====== Teks Hasil Ekstraksi
"Dan jika kamu khawatir tidak akan mampu berlaku adil terhadap (hak2) perempuan yatim (bilamana kamu menikahinya), maka nikahilah perempuan (lain) yg kamu senangi; dua, tiga atau empat. Tetapi jika kamu khawatir tidak akan mampu berlaku adil, maka nikahilah seorang saja, atau hamba sahaya perempuan yg kamu miliki. Yang demikian itu lebih dekat agar kamu tidak berbuat zalim." Qs.4:3
Kutipan surat An-Nisaa' diataslah yang selalu dipegang bapak-bapak muslim yang ingin memperbanyak istri.
Sekaligus menjadi momok yang paling menakutkan bagi sebagian besar ibu-ibu muslim.
Mengapa? Tanda tanya besar.
Selama ini hal tersebut selalu menjadi topik bahasan, ralat, perdebatan tiada akhir antara pihak yang pro dan yang kontra.
Faktanya:
-Pihak pro (yang di dominasi oleh kaum pria) sering disusupi oleh segolongan orang yang senang memanfaatkan ayat di atas demi menuruti hawa nafsunya saja. (Si pelaku bisa saja membantah. Tetap mata orang tidak bisa ditipu. Apalagi jika orang tersebut adalah istri pertamanya.)
-Pihak kontra (yang di dominasi oleh kaum perempuan) menjadi sasaran empuk bagi para penyerang Islam, karena secara tidak langsung jadi seperti menyalahi kitabnya sendiri. Yang berbuntut pada ketidak-percayaan akan wahyu yang diturunkan kepada Muhammad Rasulullah S.A.W.
Sebelum tulisan ini berlanjut, perlu saya beritau terlebih dulu.
Memakai tulisan bercetak tebal, bergaris bawah, kalau perlu menggunakan tanda seru.
Ini hanya merupakan sudut pandang saya.
Baiklah, begini menurut saya.
Coba baca ulang kutipan arti dari Qs.4:3 di atas.
Di tiap awal kalimat selalu menggunakan kata Jika dan Tetapi.
Artinya Ayat ini bukanlah perintah apalagi larangan. Tapi justru sebagai solusi.
Karena manusia tempatnya khilaf, banyak kekurangan ini-itu, tambal sana, bocor sini dan sebaliknya,
maka terdapatlah kata "Tetapi" untuk menambahkan kata "Jika".
Agar kita manusia, sebagai makhluk yang diberikan kelebihan oleh ALLAH S.W.T dari makhluk lainnya (berupa Akal dan Nurani), mampu menakar di posisi manakah diri kita saat ini.
Maka jika takarannya benar dan sesuai, tentu bukanlah masalah apapun keputusannya.
Mari kita kembali membaca ulang kutipan ayat di atas.
Ya. Kuncinya adalah
"jika kamu khawatir tidak akan mampu berbuat adil".
ADIL inilah yang ternyata selalu menjadi rebutan pihak pro dan kontra dalam perdebatan heboh-nya.
Tapi bukan karena kata adilnya yang salah.
============
====== Entri yang Ditampilkan
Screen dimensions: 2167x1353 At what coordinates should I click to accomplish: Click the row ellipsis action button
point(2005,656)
============
====== Entri yang Ditampilkan
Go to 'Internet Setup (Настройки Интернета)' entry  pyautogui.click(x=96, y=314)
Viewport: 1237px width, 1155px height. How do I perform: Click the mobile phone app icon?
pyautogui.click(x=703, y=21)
============
▶ _Petunjuk_:
a. Dalam tulisan tentang Qs. 4:3, kata apa yang disebut selalu dipakai di tiap awal kalimat ayat tersebut?
b. Teruskan tulisan tentang Qs. 4:3 mulai dari kalimat sesudah bagian terakhirnya.

▶ _Hasil Latihan_:
a. Kata "Jika" dan "Tetapi".

b.
Justru karena ia terlalu diminati layaknya superstar, dicari-cari seakan buronan, bahkan sampai di tagih seperti hutang, dan dituntut bagaikan terdakwa.
Tapi tidak dipergunakan sebagaimana mestinya.
Mengapa?
Rata-rata wanita muslim berkeras untuk menahan suaminya ber-poligami dengan dalih
" Memang diperbolehkan dalam Islam asal memiliki kemampuan dan bisa berbuat adil...
Tetapi sbg manusia biasa, hampir bisa dipastikan bahwa berbuat adil itu sulit."
Maka secara tidak langsung patahlah sebagian keterangan surat An-nisaa ayat 3 tsb.
ALLAH S.W.T saja membolehkan, kenapa jadi kita (wanita) yang tidak terima?
menurut wanita, suami manapun tidak akan bisa menjadi adil seadil-adilnya membagi perhatian, nafkah lahir dan batin untuk istri yang lebih dari satu.
Tanpa disadari pernyataan ini malah memperlihatkan bahwa wanitanya yang tidak adil.
Ia merasa hanya ialah yang patut dan layak atas hak kepemilikan terhadap suaminya.
Ini menjadi tidak singkron dengan konsep ISLAM yang ikhlas dan adil.
Suami bukanlah barang yang jika sudah dibeli tidak boleh di ganggu gugat karena sudah menjadi hak milik pribadi.
Dia manusia. Tidak dibeli. Hanya dipinjamkan sementara. Untuk mempertahankan keberlangsungan populasi selama waktu yang diberikan ALLAH S.WT kepada dunia, guna manusia menjalankan tugas sebenarnya sebagai rahmatan lil 'alamin.
Di lain sisi, rata-rata pria muslim merasa jika memiliki kekuasaan lebih dan harta yang memadai maka sudah sepantasnya ia memperistri lebih dari satu wanita. Memang tidak ada yang salah pada kenyataan di atas. Toh ia akan berusaha semaksimal mungkin membagi rata nafkah lahir-batin karena dirasa mampu. Namun mampu saja belum cukup untuk dijadikan pegangan. Yang terpenting adalah niat dan tujuan. Karena dua hal inilah yang akan menentukan mudharat atau tidaknya jalan yang ditempuh selanjutnya.
Maka saat masing-masing pihak sudah mengerti betul akan kadarnya masing-masing, mengerti betul konsep dan tujuan poligami, di saat itulah poligami berperan penting.
Kasihan si Poligami.
Selama ini ia selalu di salah-artikan.
Di cap jelek oleh wanita-wanita yang tak mau mengenalnya.
Dimanfaatkan oleh pria-pria tak betanggung-jawab.
Karena seharusnya Poligami bukanlah sesuatu yang harus ditakutkan, dihindari, dianggap awal dari semua masalah yang ada. Ataupun seenaknya dijadikan senjata demi ke-egoisan nafsu pribadi.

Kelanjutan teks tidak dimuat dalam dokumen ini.